Aber nein, keine Sorge, Schäuble ist noch ganz der Alte: “Ein jeder kehr´ vor seiner eigenen Tür” ist und bleibt sein Credo für Europa. Heute aber, auf den Tag genau vor 60 Jahren, am 27. Februar 1953, erklärte Hermann Josef Abs anlässlich des Londoner Schuldenabkommens über die Auslandsschulden der Bundesrepublik:

“Auf eine ganz wichtige Bestimmung möchte ich aber noch hinweisen, das sind die Bestimmungen, die in Ziffer 21 des Schlussberichtes enthalten sind, in der die Konferenz anerkannt hat, dass Deutschland den Transfer nur aus echten Außenhandelsüberschüssen decken kann und dass es nicht angeht, den Schuldendienst laufend aus der Inanspruchnahme von Währungsreserven zu decken.”

Was Schäuble wohl gesagt hätte, wäre er 1953 Finanzminister bzw. Verhandlungsführer gewesen und die Allierten hätten ihm in London gesagt: Jeder kehr´ vor seiner eigenen Tür?
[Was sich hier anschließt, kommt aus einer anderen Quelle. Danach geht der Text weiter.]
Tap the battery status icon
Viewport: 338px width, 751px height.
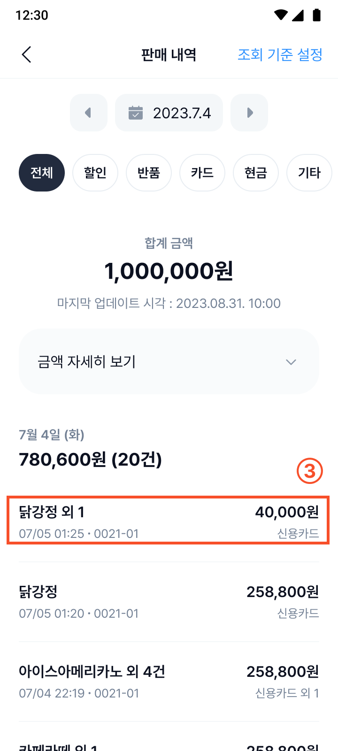(317, 15)

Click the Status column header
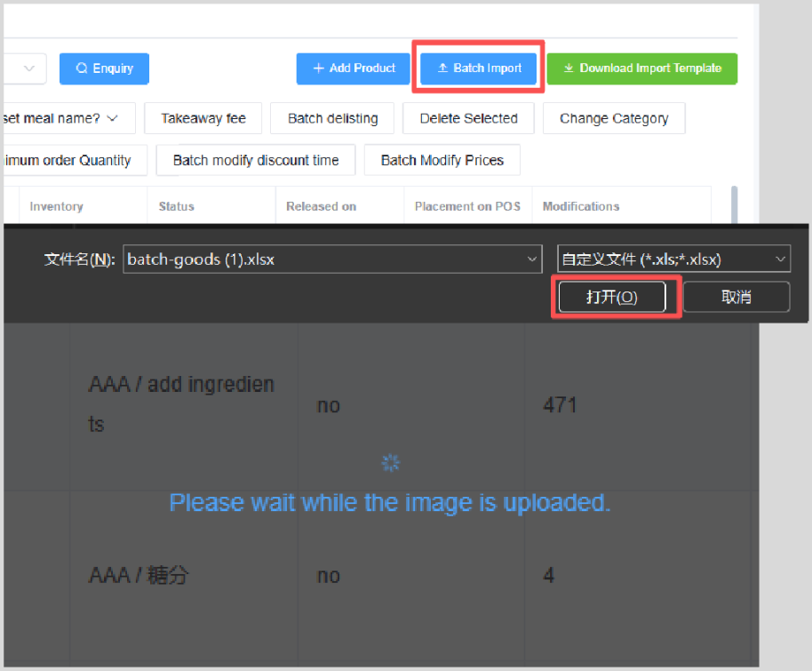176,206
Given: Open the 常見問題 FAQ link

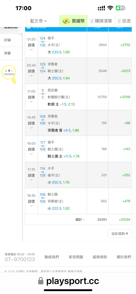Looking at the screenshot, I should tap(76, 257).
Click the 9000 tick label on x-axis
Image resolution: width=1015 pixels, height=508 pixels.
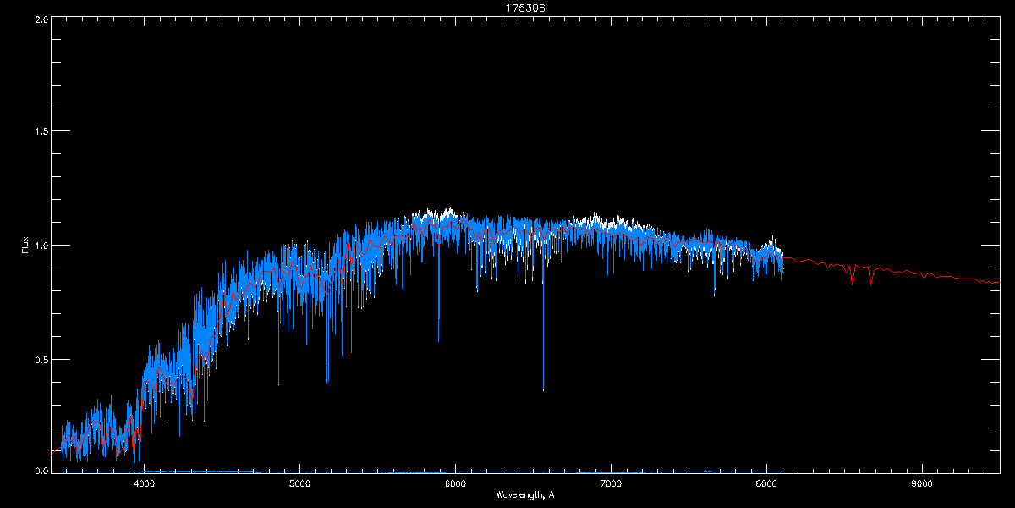click(921, 484)
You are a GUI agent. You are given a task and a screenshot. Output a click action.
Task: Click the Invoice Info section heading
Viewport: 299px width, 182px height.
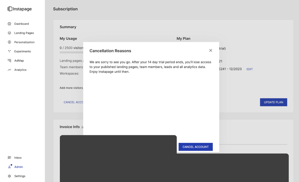[69, 127]
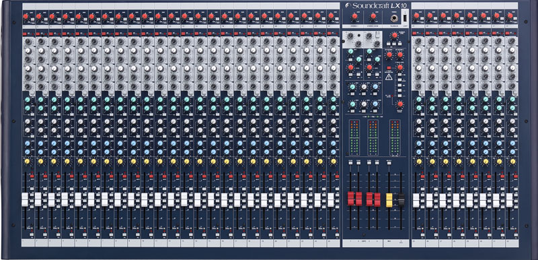Click the upper green aux knob on leftmost channel

27,100
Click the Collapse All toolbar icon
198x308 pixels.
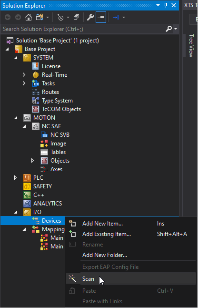tap(76, 17)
Der Deutschlandfunk berichtete heute dazu in seinem hervorragenden Kalenderblatt von Caspar Dohmen:

“Im Falle eines Handelsbilanzdefizits hätte Deutschland den Schuldendienst also aussetzen können. So war sicher gestellt, dass der junge Staat die Rückzahlung aus seinen Exporteinnahmen decken konnte. Außerdem sah der Plan wachstumsfördernde Maßnahmen vor.”

Die Gläubiger stimmten damals darüber hinaus “unter anderem niedrigeren Zinssätzen und einer deutlichen Verlängerung der Rückzahlungsfristen zu.” Weiter heißt es dort: “Angetrieben von Marshall-Plan-Hilfe und globalem Nachkriegsboom wuchs die westdeutsche Wirtschaftsleistung … jährlich zwischen acht und neun Prozent. 1988 zahlte Deutschland die letzte Tranche zurück.”

Und schließlich ist tatsächlich Griechenland noch Thema:

“Außen vor geblieben war bei dem Londoner Schuldenabkommen von 1953 die Frage der Reparationen für die von Nazi-Deutschland besetzten Länder, unter anderem Griechenland. Die Zahlungen sollten erst nach einer Wiedervereinigung in einem Friedensvertrag geregelt werden. Auch diese Vereinbarung erwies sich als vorteilhaft für Deutschland. Denn die Reparationsfrage wurde im sogenannten 2+4-Vertrag ausgelassen, der 1990 in Moskau unterzeichnet wurde. Entsprechend bezeichnen Juristen die Ansprüche als ´untergegangen´.

Schäuble sollte sich wirklich schämen – und die Kehrtwende in der Europapolitik einläuten.